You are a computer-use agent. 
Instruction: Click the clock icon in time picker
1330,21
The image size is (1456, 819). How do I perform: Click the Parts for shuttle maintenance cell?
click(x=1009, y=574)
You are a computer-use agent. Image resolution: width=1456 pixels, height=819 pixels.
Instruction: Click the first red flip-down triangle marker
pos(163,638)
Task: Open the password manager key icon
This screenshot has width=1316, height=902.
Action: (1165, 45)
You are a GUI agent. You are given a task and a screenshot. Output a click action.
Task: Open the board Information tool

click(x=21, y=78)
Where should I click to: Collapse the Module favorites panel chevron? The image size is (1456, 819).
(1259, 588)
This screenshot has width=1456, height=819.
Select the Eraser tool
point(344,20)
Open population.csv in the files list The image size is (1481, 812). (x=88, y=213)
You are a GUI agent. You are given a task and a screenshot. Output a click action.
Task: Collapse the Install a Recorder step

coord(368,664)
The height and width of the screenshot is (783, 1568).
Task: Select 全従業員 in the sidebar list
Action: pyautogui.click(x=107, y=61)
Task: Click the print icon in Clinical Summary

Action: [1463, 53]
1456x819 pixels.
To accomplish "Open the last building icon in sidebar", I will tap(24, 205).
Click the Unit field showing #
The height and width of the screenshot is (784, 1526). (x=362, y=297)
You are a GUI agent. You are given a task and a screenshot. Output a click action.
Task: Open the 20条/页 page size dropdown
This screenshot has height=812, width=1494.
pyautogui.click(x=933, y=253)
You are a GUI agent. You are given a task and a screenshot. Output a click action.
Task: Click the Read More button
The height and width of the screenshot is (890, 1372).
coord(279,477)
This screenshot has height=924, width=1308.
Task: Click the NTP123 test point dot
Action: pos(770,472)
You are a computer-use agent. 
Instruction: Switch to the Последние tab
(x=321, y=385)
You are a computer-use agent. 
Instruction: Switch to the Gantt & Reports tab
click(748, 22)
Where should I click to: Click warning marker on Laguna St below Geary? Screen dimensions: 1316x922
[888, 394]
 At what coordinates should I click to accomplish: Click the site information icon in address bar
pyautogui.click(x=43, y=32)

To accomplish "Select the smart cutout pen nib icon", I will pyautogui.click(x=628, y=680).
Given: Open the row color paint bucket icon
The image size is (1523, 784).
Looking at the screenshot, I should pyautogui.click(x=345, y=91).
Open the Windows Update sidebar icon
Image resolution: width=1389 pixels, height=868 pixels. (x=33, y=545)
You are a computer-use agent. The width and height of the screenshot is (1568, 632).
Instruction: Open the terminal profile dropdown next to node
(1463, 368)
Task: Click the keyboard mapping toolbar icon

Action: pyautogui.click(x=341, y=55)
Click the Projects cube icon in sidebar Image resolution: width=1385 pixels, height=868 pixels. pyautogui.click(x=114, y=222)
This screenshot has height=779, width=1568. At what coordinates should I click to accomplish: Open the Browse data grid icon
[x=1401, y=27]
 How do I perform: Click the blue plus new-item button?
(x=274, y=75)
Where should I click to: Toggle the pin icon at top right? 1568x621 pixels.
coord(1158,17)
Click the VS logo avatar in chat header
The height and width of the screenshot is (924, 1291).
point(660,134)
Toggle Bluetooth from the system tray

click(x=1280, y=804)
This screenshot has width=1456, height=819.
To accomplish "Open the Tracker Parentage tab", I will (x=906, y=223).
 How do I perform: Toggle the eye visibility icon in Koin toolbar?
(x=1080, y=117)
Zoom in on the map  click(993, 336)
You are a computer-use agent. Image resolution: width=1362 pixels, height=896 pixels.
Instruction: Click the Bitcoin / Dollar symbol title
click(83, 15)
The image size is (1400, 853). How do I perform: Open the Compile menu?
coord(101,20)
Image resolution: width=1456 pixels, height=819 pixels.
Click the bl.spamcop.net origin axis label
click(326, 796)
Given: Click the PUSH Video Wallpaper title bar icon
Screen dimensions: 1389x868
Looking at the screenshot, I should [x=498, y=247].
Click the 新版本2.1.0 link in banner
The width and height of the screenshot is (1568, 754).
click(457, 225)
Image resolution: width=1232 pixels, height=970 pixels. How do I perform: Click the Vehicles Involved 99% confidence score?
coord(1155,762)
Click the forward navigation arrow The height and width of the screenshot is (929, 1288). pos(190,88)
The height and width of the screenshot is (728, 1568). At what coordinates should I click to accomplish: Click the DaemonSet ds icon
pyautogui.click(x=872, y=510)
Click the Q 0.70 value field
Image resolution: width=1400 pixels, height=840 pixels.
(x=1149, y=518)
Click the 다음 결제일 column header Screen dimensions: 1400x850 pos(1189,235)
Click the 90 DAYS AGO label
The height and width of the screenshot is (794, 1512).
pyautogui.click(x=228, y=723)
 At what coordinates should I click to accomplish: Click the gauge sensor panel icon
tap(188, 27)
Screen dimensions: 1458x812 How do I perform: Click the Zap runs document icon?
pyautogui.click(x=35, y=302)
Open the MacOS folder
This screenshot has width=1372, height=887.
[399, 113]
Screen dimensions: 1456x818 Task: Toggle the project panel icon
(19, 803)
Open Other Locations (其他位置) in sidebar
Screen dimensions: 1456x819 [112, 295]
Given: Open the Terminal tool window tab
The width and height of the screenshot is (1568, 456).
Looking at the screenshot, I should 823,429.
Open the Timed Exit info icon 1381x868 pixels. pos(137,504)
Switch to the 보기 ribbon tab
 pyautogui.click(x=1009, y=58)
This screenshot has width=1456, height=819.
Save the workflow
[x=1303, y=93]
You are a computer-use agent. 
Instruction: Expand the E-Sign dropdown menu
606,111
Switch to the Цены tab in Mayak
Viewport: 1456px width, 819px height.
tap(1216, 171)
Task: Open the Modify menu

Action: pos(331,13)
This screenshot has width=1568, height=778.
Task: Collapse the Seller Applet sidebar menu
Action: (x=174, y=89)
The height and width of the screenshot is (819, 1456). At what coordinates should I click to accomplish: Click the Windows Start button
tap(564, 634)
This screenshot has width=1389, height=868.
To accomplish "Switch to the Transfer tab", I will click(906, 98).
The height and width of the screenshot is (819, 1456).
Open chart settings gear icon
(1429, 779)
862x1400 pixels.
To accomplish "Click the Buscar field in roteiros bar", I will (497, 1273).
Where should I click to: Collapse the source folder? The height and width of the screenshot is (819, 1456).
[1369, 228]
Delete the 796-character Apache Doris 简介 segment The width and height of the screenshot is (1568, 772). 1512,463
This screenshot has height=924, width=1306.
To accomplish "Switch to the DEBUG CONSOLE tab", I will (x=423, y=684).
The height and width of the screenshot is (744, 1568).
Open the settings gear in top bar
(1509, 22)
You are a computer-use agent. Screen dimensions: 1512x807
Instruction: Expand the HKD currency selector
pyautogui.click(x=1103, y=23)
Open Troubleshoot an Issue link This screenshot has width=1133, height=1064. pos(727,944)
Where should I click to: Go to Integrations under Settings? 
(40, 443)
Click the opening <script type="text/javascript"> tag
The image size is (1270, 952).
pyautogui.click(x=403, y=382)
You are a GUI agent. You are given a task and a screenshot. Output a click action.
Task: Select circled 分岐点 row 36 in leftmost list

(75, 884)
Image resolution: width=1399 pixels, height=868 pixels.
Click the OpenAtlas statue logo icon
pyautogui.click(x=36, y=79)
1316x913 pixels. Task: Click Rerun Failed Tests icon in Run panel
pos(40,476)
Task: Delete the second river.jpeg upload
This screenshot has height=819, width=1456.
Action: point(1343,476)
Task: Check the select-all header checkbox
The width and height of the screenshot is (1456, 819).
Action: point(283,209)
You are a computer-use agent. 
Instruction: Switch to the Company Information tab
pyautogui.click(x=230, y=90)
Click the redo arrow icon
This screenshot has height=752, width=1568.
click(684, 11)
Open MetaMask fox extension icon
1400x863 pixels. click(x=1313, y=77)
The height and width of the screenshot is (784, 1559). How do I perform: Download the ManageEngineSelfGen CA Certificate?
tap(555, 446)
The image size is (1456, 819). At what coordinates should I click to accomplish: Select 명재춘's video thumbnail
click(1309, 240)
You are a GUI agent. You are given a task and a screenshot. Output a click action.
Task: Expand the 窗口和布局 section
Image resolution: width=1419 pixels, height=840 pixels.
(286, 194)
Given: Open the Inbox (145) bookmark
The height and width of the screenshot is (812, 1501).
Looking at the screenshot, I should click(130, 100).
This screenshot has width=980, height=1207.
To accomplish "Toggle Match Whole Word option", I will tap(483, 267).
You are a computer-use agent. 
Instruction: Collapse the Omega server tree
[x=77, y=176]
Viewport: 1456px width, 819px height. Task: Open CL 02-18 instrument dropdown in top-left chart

....

#### WHAT THE TASK ASKS
Copy out exactly the lines from the line with "This screenshot has width=980, height=1207." to the end of the listing, including both of those lines, and give nothing else.

#### YOUR SOLUTION
This screenshot has width=980, height=1207.
To accomplish "Toggle Match Whole Word option", I will tap(483, 267).
You are a computer-use agent. 
Instruction: Collapse the Omega server tree
[x=77, y=176]
Viewport: 1456px width, 819px height. Task: Open CL 02-18 instrument dropdown in top-left chart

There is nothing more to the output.